◆ Exercise brief:
Below are some records. Write out exactly their lines from the one with "You are a GUI" through the one with "Given: Click the Username input field", and leave the pictures behind.

◆ Supplied data:
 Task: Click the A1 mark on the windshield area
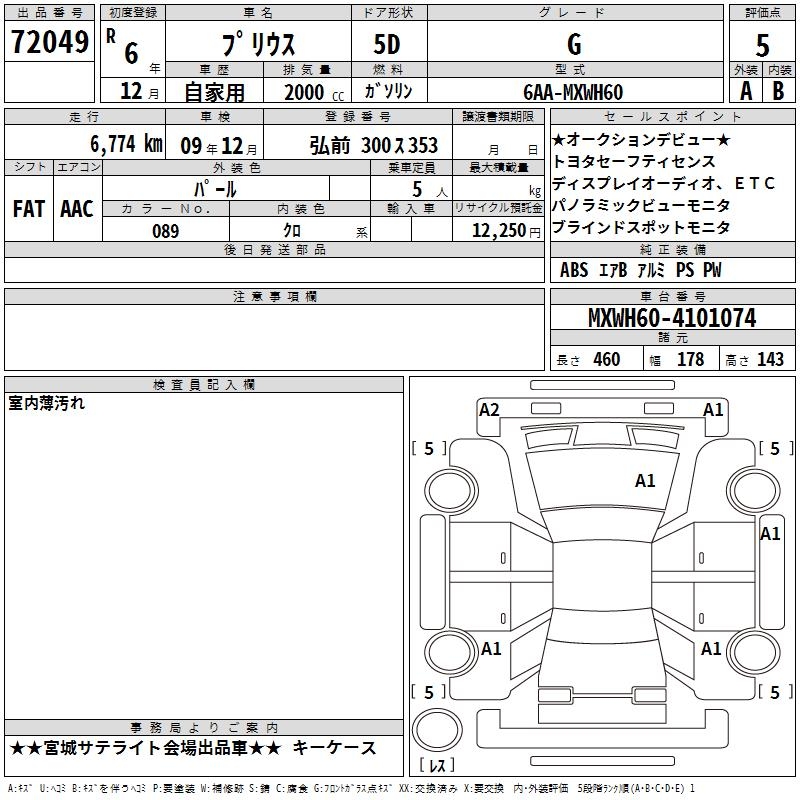tap(645, 481)
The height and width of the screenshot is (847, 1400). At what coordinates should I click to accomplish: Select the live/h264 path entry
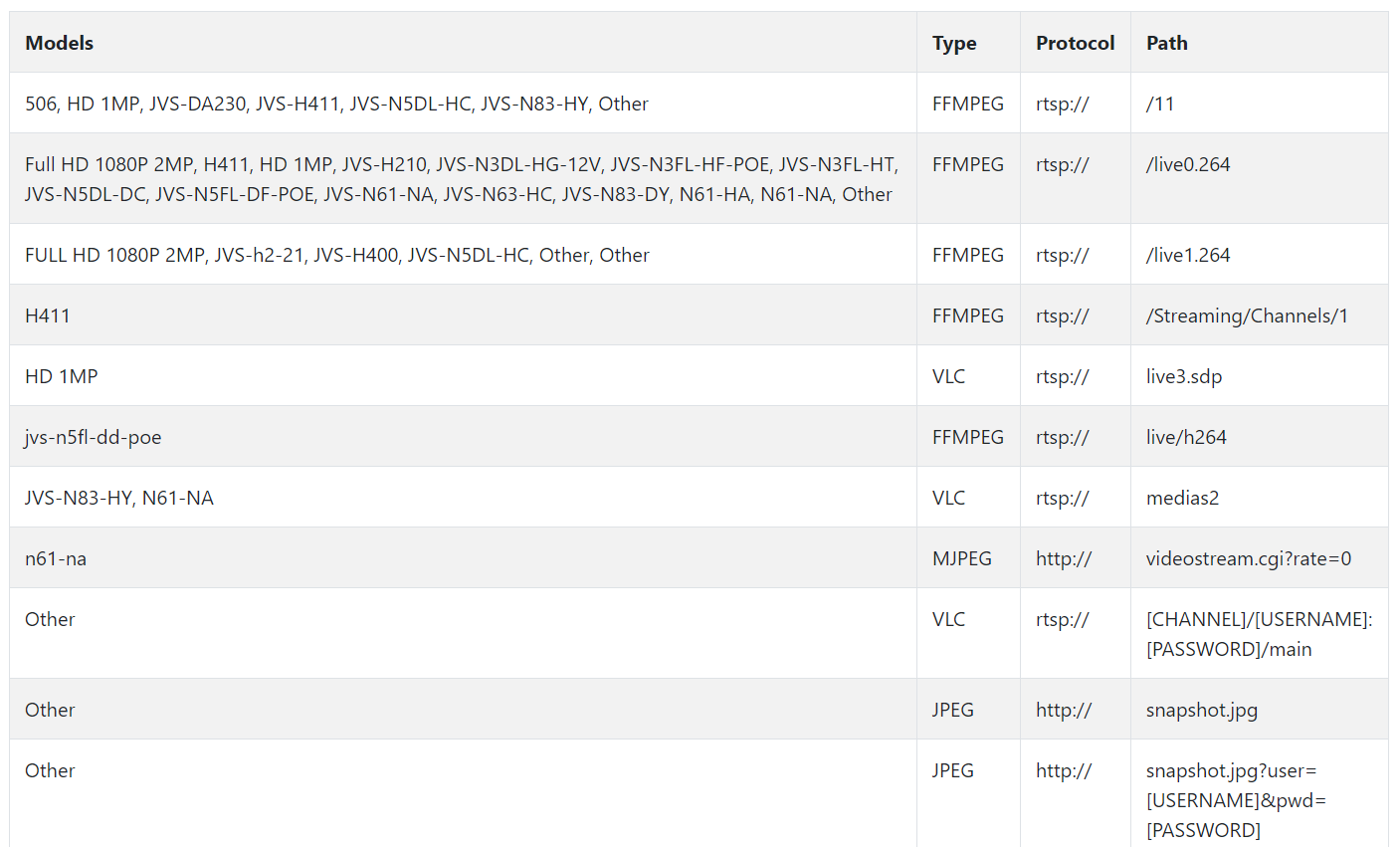pyautogui.click(x=1186, y=437)
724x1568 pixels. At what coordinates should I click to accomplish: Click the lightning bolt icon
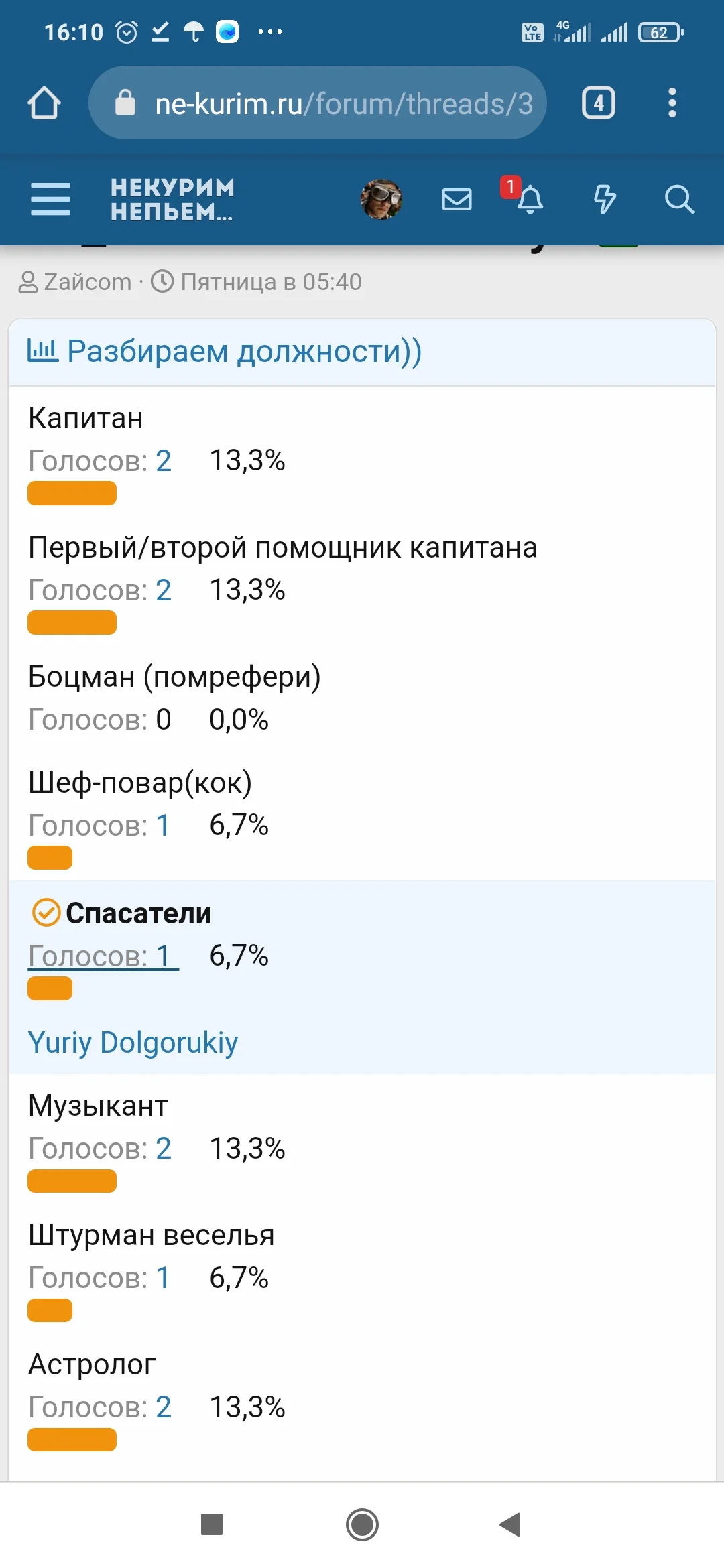tap(605, 199)
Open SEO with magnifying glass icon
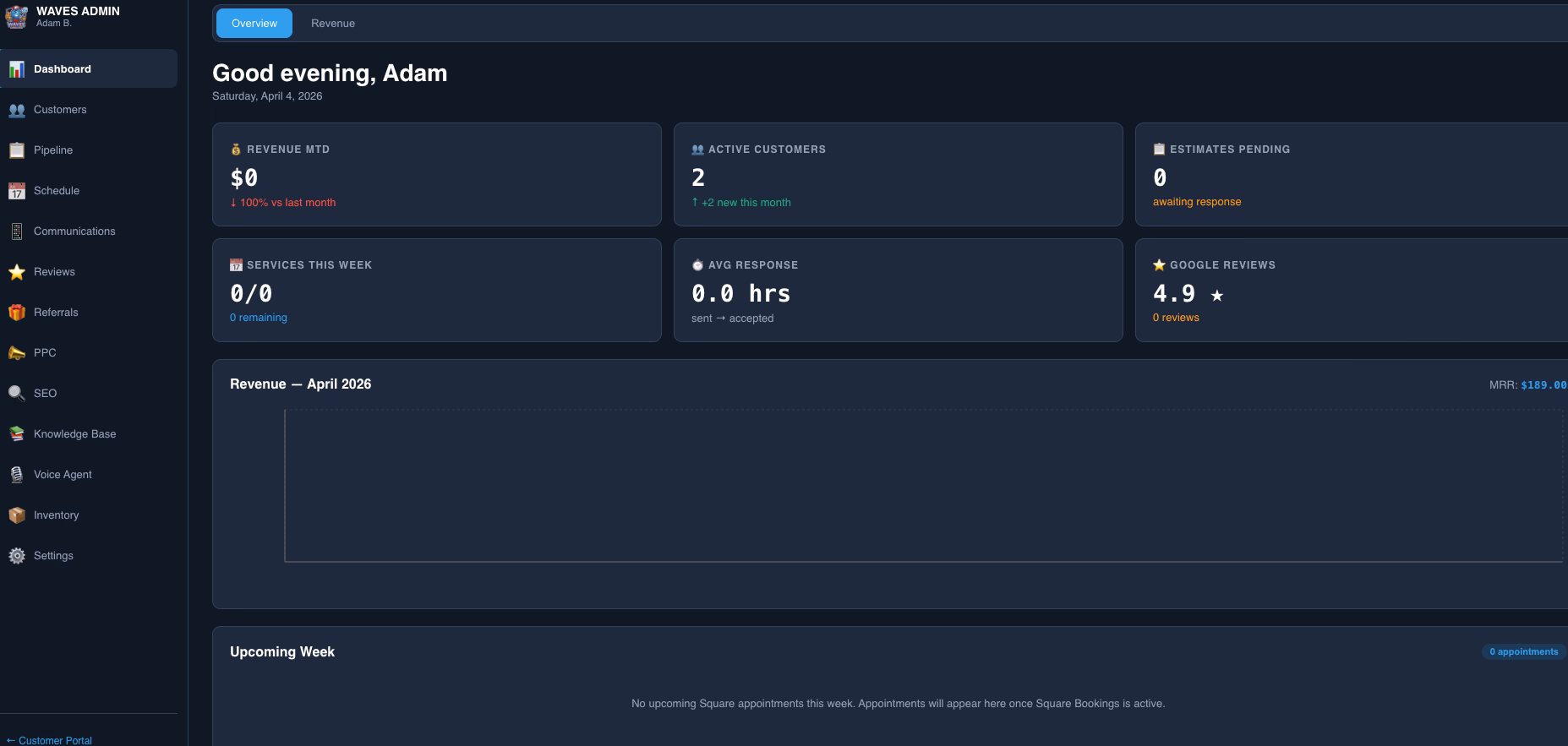The width and height of the screenshot is (1568, 746). click(x=17, y=394)
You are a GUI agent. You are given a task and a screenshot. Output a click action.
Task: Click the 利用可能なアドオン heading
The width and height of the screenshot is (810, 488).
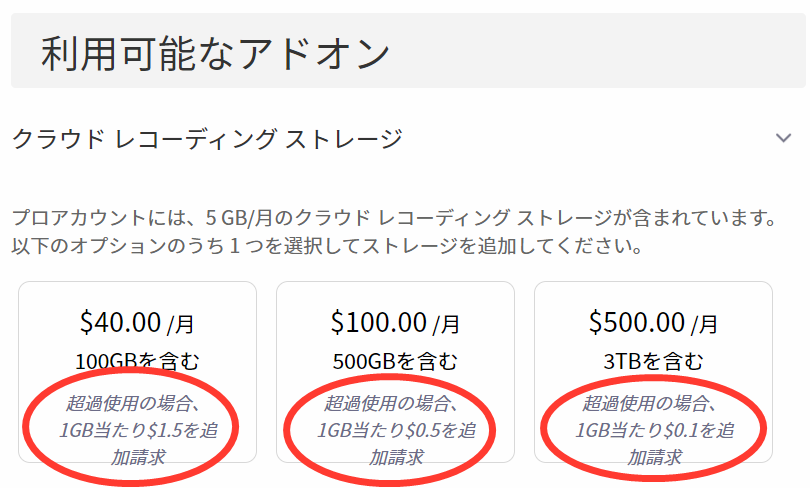click(x=215, y=54)
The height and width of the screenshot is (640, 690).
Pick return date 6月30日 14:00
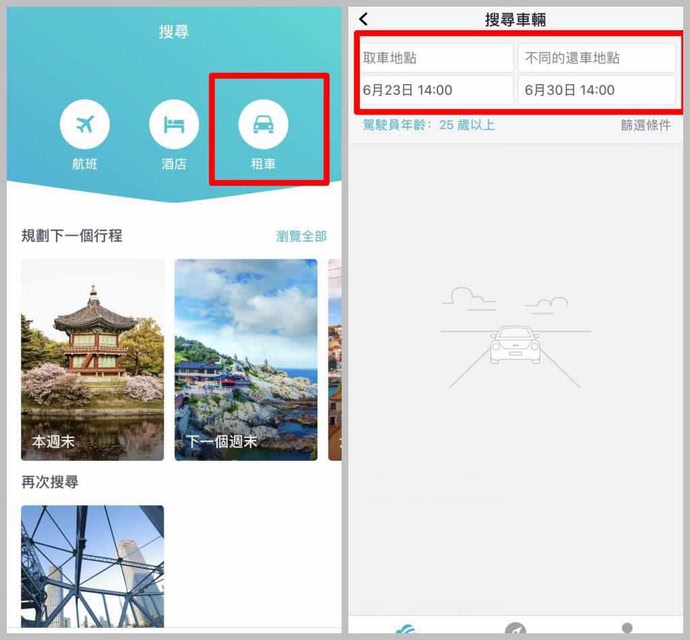point(597,90)
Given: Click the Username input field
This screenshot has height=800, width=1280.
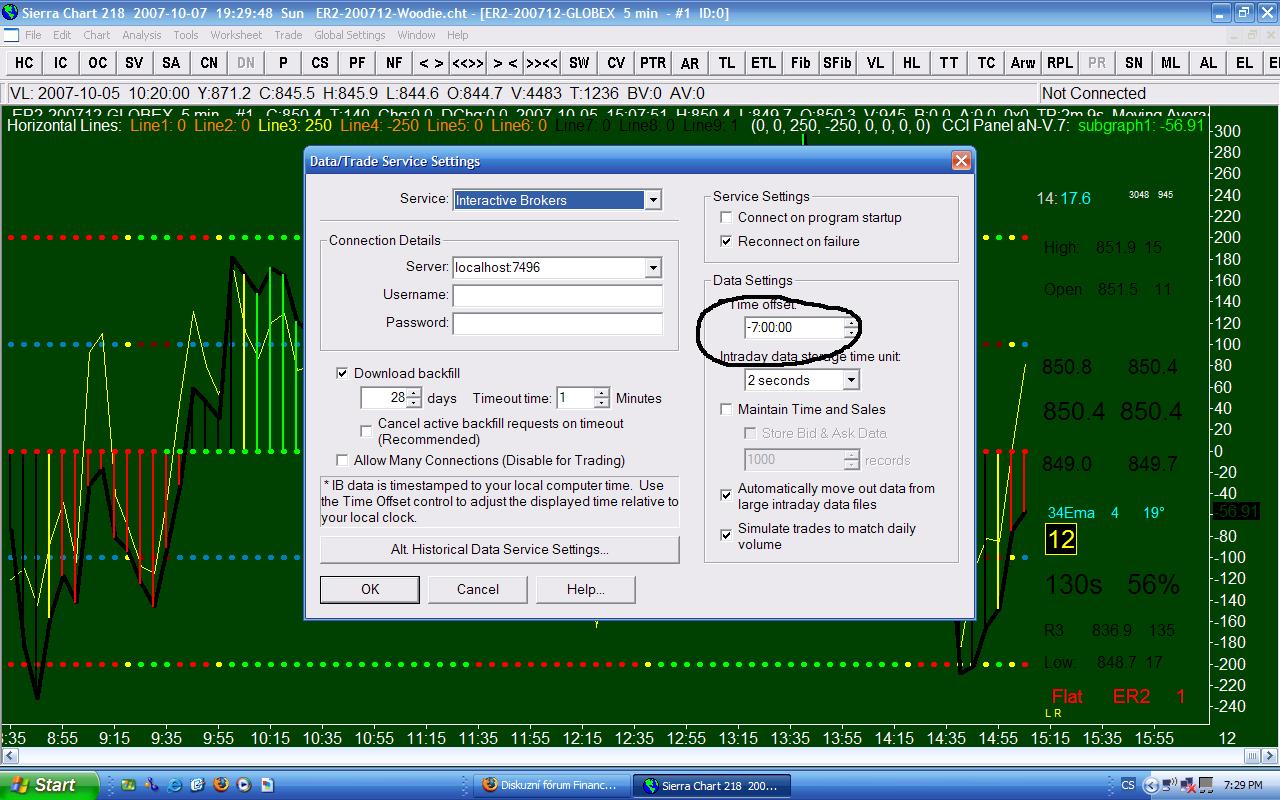Looking at the screenshot, I should tap(557, 295).
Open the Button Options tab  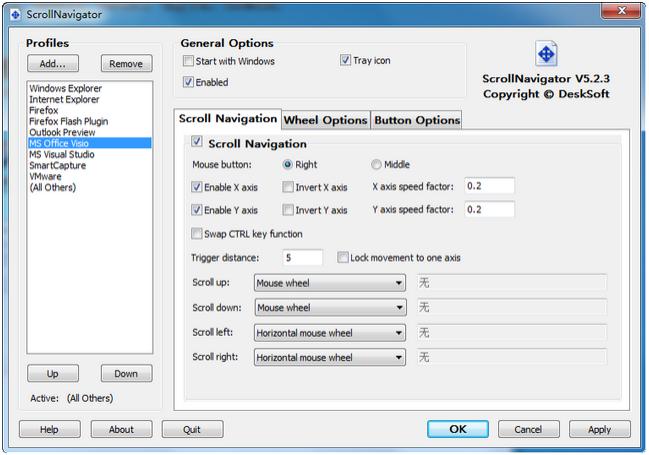tap(416, 121)
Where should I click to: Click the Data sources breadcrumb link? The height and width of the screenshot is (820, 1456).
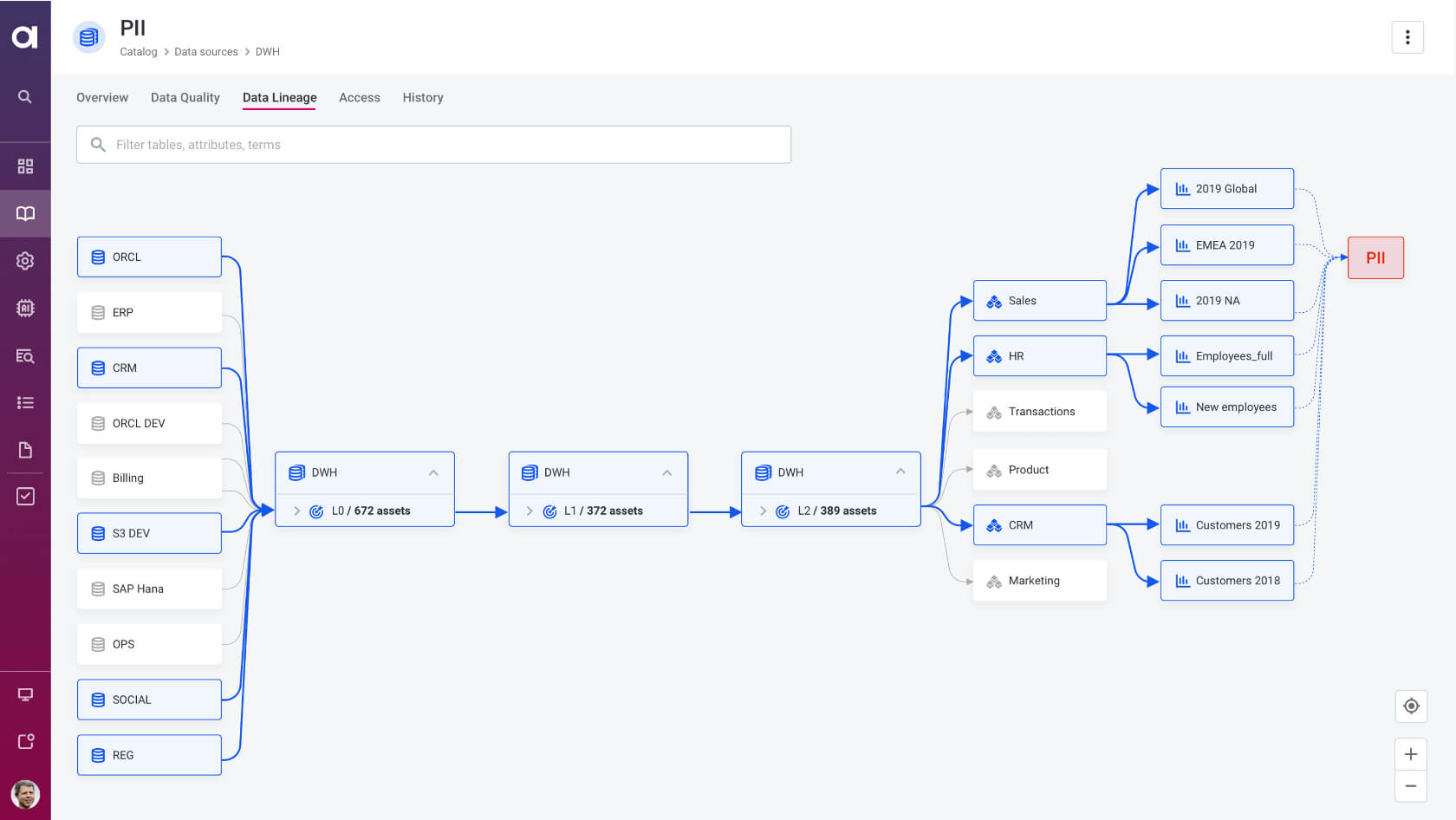[x=205, y=52]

◆ Expected answer:
You are a GUI agent. You are given a task and a screenshot. Output a click action.
Task: Click the 利用可能なアドオン heading
The width and height of the screenshot is (810, 488).
click(x=215, y=54)
The height and width of the screenshot is (640, 690).
Pick return date 6月30日 14:00
point(597,90)
Given: Click the Username input field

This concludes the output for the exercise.